UCF SGA presidential candidates discussed their most important platform points and explained their plans to accomplish them at the second and final UCF SGA presidential debate Wednesday night.
The debate, held in the Live Oak Ballroom in Ferrell Commons, centered on diversity, safety and SGA involvement, mirroring themes brought up at the first debate on Feb. 20.
Presidential candidate Karen Caudillo and vice presidential candidate Theressa Tong identified diversity and inclusion as their main priority to tackle, Caudillo said.
“We want to expand the diversity positions that exist in the executive branch,” Caudillo said.
Brad Kuehler, who is running for president with running mate Breon Clark, said his and Clark’s main platform point focuses on safety and creating a UCF Police Department dispatch center in the Student Union.
“The Student Union is currently expanding into three separate phases right now, and very soon it will be moving to certain areas like the second and third floor, which means the first floor will have some openings, and we would love to bring in the UCF Police Department and have an officer or two present there,” Kuehler said.
David Oglethorpe, communications coordinator of the Office of Student Involvement, confirmed the Student Union expansion and said Kuehler and Clark’s UCF PD dispatch center is a new idea.
“We have several areas that would currently be able to facilitate [the UCF PD dispatch] initiative, however nothing has been discussed,” Oglethorpe said in a Sunday email. “We’re open to any idea that creates a safer environment for our students.”
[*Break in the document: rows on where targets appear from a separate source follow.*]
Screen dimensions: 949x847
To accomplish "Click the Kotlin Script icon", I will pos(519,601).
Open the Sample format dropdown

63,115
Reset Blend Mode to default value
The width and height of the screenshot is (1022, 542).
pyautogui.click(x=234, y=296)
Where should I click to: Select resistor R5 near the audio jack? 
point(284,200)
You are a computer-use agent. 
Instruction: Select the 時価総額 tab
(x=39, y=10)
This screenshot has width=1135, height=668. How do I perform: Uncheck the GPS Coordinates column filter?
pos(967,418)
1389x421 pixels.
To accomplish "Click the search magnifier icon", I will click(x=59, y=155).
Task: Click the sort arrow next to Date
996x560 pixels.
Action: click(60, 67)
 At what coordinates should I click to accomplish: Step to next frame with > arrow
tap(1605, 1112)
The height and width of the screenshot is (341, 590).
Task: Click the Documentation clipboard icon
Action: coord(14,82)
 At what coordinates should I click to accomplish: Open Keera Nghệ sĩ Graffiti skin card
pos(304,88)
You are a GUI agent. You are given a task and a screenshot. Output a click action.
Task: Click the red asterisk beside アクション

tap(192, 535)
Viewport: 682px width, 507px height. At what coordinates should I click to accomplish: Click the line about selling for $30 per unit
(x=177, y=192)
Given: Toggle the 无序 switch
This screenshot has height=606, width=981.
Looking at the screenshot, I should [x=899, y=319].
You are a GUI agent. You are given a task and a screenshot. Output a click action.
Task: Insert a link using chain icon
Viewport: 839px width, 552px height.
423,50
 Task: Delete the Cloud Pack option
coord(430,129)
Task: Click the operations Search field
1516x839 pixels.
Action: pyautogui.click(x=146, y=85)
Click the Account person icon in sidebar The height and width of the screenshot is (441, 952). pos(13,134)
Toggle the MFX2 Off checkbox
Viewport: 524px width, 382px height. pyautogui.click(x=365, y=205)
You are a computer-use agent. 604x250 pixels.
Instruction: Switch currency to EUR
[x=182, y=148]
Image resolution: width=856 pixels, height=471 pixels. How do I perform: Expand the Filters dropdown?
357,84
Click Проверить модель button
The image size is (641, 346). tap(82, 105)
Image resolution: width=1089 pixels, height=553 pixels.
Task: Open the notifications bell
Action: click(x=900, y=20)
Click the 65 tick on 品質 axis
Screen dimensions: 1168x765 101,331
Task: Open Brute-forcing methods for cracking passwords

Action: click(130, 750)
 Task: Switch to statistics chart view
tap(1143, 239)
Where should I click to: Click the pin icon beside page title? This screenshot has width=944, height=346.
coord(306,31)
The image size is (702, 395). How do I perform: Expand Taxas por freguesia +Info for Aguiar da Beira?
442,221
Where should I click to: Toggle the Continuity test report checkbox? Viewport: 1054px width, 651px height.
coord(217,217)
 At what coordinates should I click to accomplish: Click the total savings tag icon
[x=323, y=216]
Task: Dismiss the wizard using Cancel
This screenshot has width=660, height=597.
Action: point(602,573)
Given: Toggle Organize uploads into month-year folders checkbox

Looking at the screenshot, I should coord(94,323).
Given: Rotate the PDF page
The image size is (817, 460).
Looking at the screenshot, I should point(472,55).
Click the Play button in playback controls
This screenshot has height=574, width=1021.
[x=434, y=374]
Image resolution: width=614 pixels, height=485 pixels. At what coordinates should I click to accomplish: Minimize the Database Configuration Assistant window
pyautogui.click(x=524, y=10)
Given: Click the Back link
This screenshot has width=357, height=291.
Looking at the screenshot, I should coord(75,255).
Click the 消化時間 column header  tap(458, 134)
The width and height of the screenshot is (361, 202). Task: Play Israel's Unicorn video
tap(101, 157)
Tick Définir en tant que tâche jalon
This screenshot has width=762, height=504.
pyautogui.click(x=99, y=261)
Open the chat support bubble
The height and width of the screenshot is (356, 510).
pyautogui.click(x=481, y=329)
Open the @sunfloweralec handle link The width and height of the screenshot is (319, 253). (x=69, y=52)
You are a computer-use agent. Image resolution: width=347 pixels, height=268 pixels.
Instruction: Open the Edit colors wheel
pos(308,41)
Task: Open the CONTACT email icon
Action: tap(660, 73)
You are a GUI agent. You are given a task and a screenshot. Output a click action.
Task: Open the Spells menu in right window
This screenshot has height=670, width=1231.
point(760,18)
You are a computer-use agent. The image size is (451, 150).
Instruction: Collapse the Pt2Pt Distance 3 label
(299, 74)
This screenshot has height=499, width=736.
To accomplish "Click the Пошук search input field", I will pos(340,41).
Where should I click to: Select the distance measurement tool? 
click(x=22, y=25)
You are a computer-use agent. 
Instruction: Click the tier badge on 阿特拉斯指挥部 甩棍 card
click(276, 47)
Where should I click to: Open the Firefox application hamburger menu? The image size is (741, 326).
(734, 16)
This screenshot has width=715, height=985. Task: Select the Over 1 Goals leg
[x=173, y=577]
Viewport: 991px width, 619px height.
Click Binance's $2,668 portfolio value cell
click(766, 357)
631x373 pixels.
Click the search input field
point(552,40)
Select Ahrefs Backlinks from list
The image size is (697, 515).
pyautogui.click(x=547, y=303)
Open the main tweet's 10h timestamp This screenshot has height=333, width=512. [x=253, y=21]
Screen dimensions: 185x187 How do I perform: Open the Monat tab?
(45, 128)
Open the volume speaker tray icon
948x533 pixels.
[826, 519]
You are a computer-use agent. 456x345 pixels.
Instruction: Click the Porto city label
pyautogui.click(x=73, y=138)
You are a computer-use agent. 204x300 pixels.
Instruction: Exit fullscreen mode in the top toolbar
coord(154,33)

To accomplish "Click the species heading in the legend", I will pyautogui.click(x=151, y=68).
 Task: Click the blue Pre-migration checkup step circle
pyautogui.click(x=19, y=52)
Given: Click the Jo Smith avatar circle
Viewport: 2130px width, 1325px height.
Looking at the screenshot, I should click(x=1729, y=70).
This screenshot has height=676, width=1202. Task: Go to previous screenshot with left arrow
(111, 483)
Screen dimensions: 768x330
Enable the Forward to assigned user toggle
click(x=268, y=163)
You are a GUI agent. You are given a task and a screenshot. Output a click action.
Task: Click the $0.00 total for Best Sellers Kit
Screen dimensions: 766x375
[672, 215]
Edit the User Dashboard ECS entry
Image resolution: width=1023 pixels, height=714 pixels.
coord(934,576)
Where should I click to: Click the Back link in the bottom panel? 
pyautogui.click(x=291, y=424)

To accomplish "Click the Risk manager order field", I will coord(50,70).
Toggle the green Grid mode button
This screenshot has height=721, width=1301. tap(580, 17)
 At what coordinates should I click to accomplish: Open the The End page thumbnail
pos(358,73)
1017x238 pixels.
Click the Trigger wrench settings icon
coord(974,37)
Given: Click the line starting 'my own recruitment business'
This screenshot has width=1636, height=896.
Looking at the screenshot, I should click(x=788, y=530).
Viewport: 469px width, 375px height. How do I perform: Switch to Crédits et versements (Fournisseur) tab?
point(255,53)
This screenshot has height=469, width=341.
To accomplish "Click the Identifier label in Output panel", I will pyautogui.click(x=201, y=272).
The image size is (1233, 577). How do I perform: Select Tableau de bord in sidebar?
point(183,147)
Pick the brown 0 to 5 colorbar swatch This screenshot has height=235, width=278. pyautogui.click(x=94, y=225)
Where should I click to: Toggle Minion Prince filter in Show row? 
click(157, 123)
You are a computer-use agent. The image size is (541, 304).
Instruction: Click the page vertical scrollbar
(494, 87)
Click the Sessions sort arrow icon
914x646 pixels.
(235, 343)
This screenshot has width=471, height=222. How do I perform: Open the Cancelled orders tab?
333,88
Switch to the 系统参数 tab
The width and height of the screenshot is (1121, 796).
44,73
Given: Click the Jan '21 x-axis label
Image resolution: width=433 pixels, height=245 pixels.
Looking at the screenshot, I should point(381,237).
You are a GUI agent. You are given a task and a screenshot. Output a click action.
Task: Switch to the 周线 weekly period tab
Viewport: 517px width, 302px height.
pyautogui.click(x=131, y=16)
Presidential candidate Josh Boloña said he and vice presidential candidate Jad Shalhoub want the student body to interact more with SGA.
“One of the things we promise to do is revisit every organization that we’ve seen during the campaign as well tabling biweekly,” Boloña said.
The debate transitioned into questions centered on the plans and promises of each campaign.
One of Kuehler and Clark’s platform promises is to cut wasteful spending by eliminating non-essential paid SGA positions, according to their website.
When asked what positions were not essential to SGA, Kuehler avoided naming specific positions. He said the Cabinet is always changing and cutting positions, and it’s not meant to hurt anyone’s feelings.
“We have a feeling we can do more [for] inclusion, more partnering with departments and provide more programs and services for students,” Kuehler said. “We can restructure the Cabinet in that way to make it fit and find any areas that can be trimmed and that’s what we want to do.”
Caudillo and Tong explained the flaws in the My.UCF website and how the duo plans to improve it. Caudillo suggested the website could be more user-friendly and suggested a section with a PowerPoint explaining how to navigate a degree audit or FAFSA account.
“Especially being a student that is first generation, it is really difficult to read a degree audit because you don’t have your parents there to help you,” Tong said.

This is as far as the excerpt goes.